»»

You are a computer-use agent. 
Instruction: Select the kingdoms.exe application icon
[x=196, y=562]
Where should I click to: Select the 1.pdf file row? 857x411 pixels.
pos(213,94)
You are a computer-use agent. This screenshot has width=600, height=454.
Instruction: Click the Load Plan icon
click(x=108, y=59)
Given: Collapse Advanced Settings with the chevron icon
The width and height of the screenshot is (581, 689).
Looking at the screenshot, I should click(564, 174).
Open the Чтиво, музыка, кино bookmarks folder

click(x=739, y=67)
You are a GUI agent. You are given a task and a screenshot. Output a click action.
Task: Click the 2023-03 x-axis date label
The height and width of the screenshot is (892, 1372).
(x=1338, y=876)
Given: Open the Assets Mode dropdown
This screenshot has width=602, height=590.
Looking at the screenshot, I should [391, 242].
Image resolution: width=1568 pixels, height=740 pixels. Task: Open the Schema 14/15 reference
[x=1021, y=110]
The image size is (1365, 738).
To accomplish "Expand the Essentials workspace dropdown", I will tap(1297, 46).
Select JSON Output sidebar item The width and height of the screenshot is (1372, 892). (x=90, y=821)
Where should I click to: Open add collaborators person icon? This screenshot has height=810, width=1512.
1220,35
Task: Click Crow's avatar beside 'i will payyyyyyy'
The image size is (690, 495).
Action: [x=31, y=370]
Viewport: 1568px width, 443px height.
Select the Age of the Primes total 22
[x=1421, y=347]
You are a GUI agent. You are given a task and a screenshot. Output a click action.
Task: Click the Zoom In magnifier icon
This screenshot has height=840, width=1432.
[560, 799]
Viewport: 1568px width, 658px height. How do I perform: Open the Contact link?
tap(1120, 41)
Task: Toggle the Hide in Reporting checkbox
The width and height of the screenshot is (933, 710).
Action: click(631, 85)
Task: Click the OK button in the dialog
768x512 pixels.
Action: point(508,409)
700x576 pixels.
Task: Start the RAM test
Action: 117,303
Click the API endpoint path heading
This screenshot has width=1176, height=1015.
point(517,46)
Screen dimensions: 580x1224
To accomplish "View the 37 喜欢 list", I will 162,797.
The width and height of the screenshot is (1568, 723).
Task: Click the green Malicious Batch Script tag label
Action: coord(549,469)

««

> [Problem to solve] Copy the listing word for word, beginning at the line containing "Screen dimensions: 580x1224" and ending after the final line of the listing.

> [Solution to this task]
Screen dimensions: 580x1224
To accomplish "View the 37 喜欢 list", I will 162,797.
The width and height of the screenshot is (1568, 723).
Task: Click the green Malicious Batch Script tag label
Action: coord(549,469)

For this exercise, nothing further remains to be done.